Example: Plains Cree (crk) marks obviative referents on nouns and verbs; see the crk card and crk-translate documentation.

orthography

#

also: orthographic · spelling system · orthographies · orthographic status

The agreed rules for writing a language in its script — which letters, diacritics, and spellings are correct. Some languages have multiple competing orthographies or none standardized at all.

Why it matters for MT: Competing or unstandardized orthographies split scarce training data into incompatible spelling variants.

P

paradigm

#

also: inflectional paradigm · paradigms

The full set of inflected forms a word can take — like a verb conjugation table. Paradigms range from two forms (English 'must') to thousands in polysynthetic languages.

Why it matters for MT: Large paradigms guarantee that most word forms are rare or unseen in training data.

parallel corpus

#

also: parallel text · bitext · parallel corpora · parallel data

A collection of texts paired with their translations, aligned sentence by sentence. Parallel corpora are the primary fuel for training and evaluating MT systems.

Why it matters for MT: The size and domain of available parallel data is the strongest single predictor of MT quality for a language pair.

participle

#

also: participles · participial

A verb form that acts like an adjective or builds compound tenses — 'the running water', 'has eaten'. Languages differ in how many participles they have and what they are used for.

Why it matters for MT: Participial clauses often replace relative clauses in other languages, requiring structural conversion.

particle

#

also: particles · sentence-final particle · discourse particle · topic marker

A small, uninflected function word that adds grammatical or attitudinal meaning — question markers, topic markers, politeness softeners. East Asian languages make heavy use of sentence-final particles.
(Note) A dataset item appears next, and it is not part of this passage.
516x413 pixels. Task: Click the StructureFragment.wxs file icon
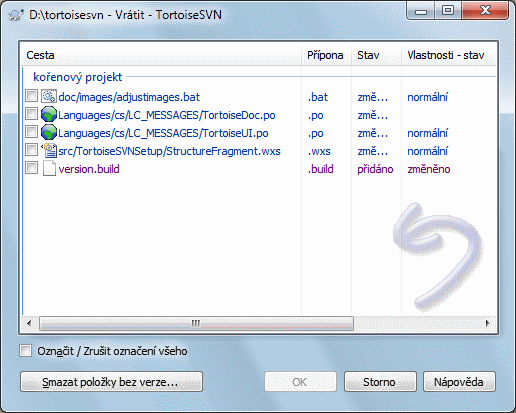[x=49, y=151]
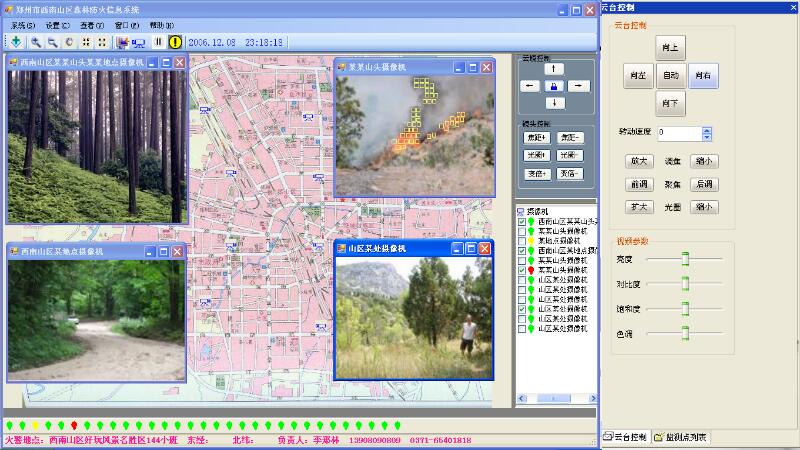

Why it matters for MT: Particles carry meaning (questionhood, attitude, topic) that MT must re-express by entirely different means.

passive

#

also: passive voice · passive constructions

A construction that promotes the object to subject and demotes or drops the doer: 'the window was broken (by the boy)'. Many languages lack a passive entirely or use other strategies to background the agent.
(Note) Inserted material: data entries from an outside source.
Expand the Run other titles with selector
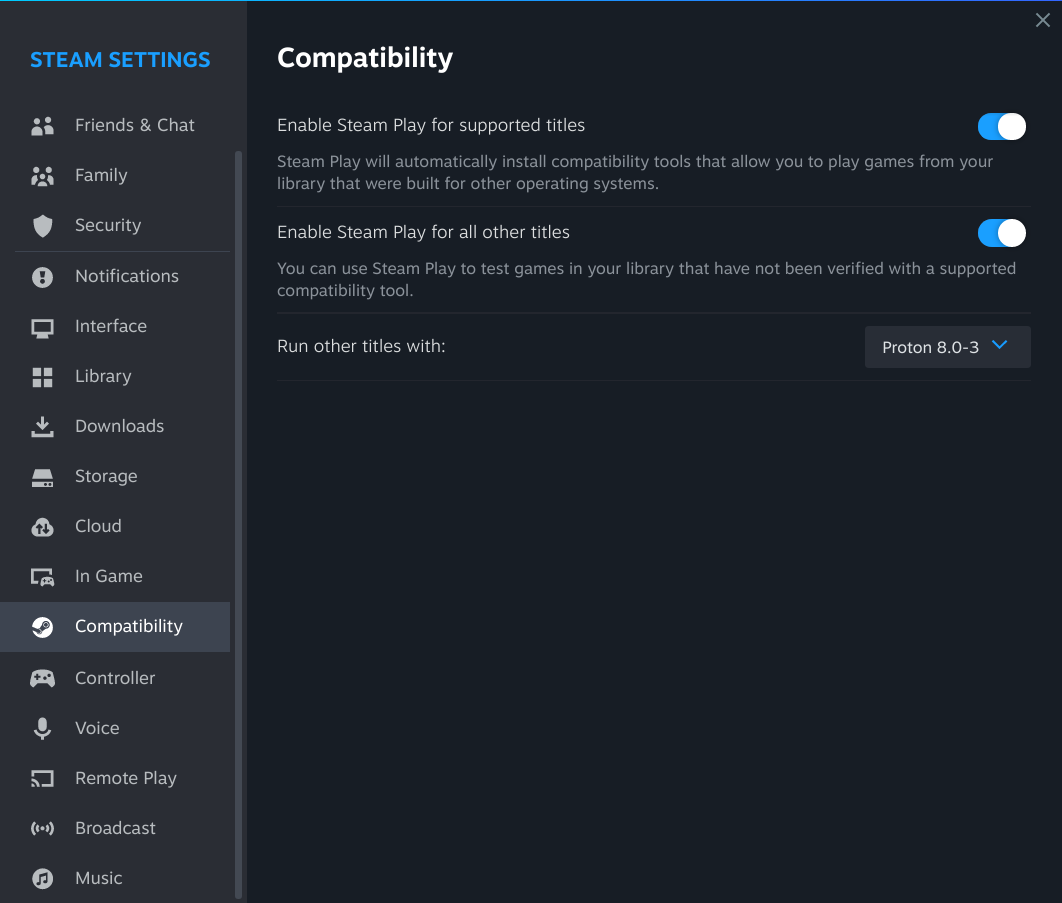The width and height of the screenshot is (1062, 903). (x=946, y=347)
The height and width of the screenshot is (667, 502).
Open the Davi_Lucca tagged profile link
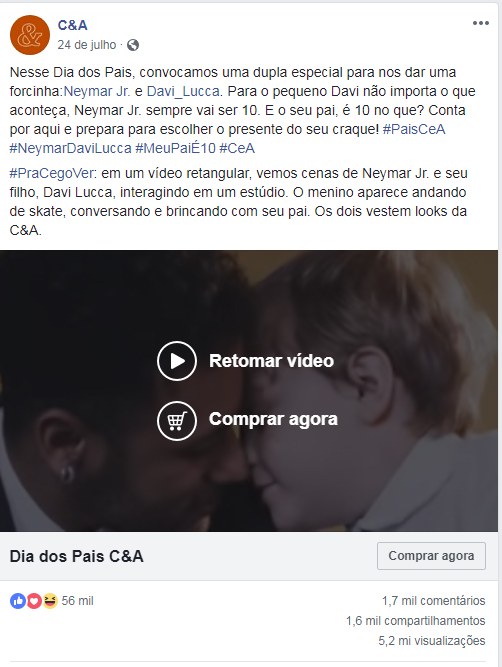click(x=183, y=91)
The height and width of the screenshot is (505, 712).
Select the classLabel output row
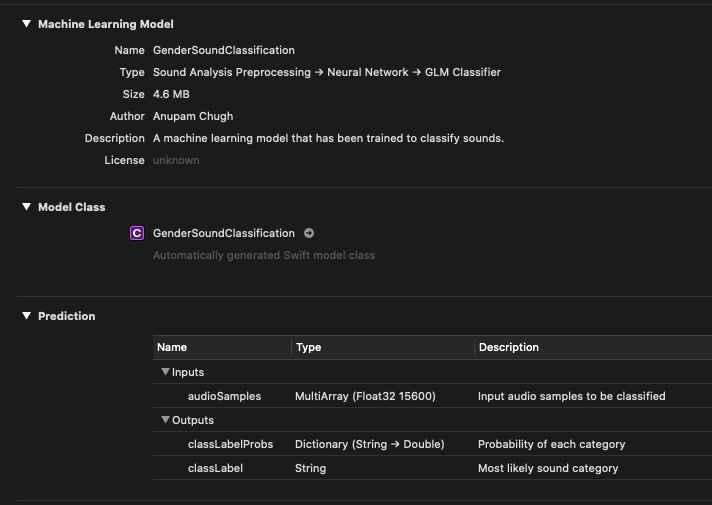432,468
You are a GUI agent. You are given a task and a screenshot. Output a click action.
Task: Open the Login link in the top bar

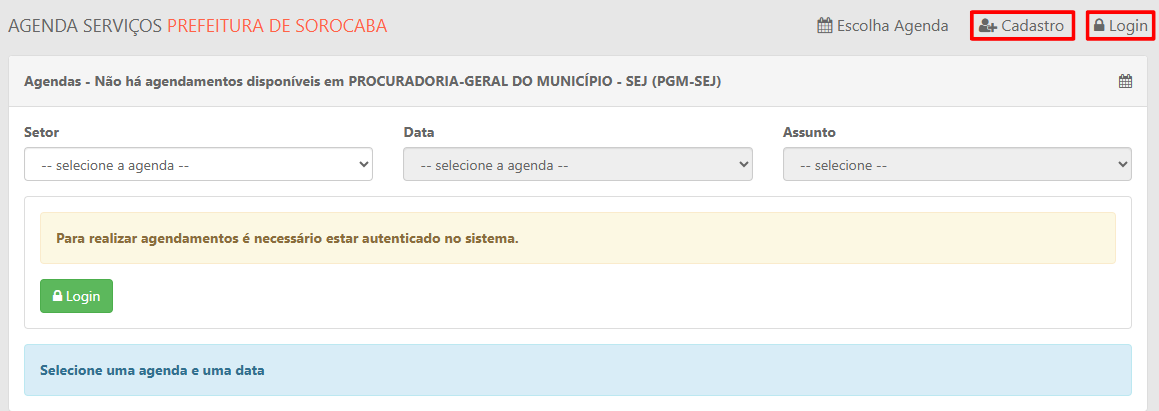pos(1120,26)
Why it matters for MT: Passive-less target languages force MT to restructure passives into actives, inventing or recovering the agent.

perfective

#

also: perfective aspect

Aspect presenting an event as a complete whole — 'she wrote the letter' viewed as one finished fact. Often paired with imperfective in a grammatical opposition.

Why it matters for MT: Choosing perfective vs imperfective wrongly is among the most common MT errors into Slavic languages.

pharyngeal

#

also: pharyngeals · pharyngeal consonants

Consonants made by squeezing the throat (pharynx), like Arabic ʿayn (ع). They are rare worldwide and hard for non-native speakers to hear or produce.

Why it matters for MT: Pharyngeals are romanized many ways (ʿ, ', 3, or nothing), creating spelling chaos in informal text.

phoneme

#

also: phonemes · phonemic · phoneme inventory · consonant inventory · vowel inventory

A speech sound that distinguishes words in a particular language — swap one phoneme for another and you get a different word (pat vs bat). A language's phoneme inventory ranges from about a dozen sounds to well over a hundred.

Why it matters for MT: Inventory size and content determine how foreign names and loanwords get reshaped in the language.

pidgin

#

also: pidgins

A simplified contact language with no native speakers, created for trade or work between groups with no common tongue. When children grow up speaking one natively, it becomes a creole.

Why it matters for MT: Pidgins have high variability and thin text data, making consistent MT especially hard.

pitch accent

#

also: pitch-accent

A system where pitch distinguishes words, but only one syllable per word carries the distinctive pitch — Japanese háshi 'chopsticks' vs hashí 'bridge'. Lighter than full tone, heavier than pure stress.

Why it matters for MT: Like tone, pitch accent is rarely written, so homographs multiply in text.

politeness

#

also: politeness distinctions · formality · formality system · politeness levels

The linguistic encoding of social relationships — through pronoun choice, verb endings, particles, or vocabulary. Languages range from no grammatical politeness to elaborate multi-level systems.

Why it matters for MT: A translation can be lexically perfect and still fail by choosing the wrong politeness level for the situation.

polypersonal agreement

#

also: polypersonalism · polypersonal

Verb agreement with more than one participant at once — the verb carries markers for both subject and object (and sometimes more). Basque, Georgian, and Algonquian languages do this systematically.

Why it matters for MT: The verb form encodes who acts on whom, so MT must resolve both roles before it can produce a single correct verb.

polysynthesis

#

also: polysynthetic · polysynthetic language

A word-building style where a single verb can contain what other languages express as a whole sentence — subject, object, location, instrument and more, all as parts of one word. Many Indigenous American languages work this way.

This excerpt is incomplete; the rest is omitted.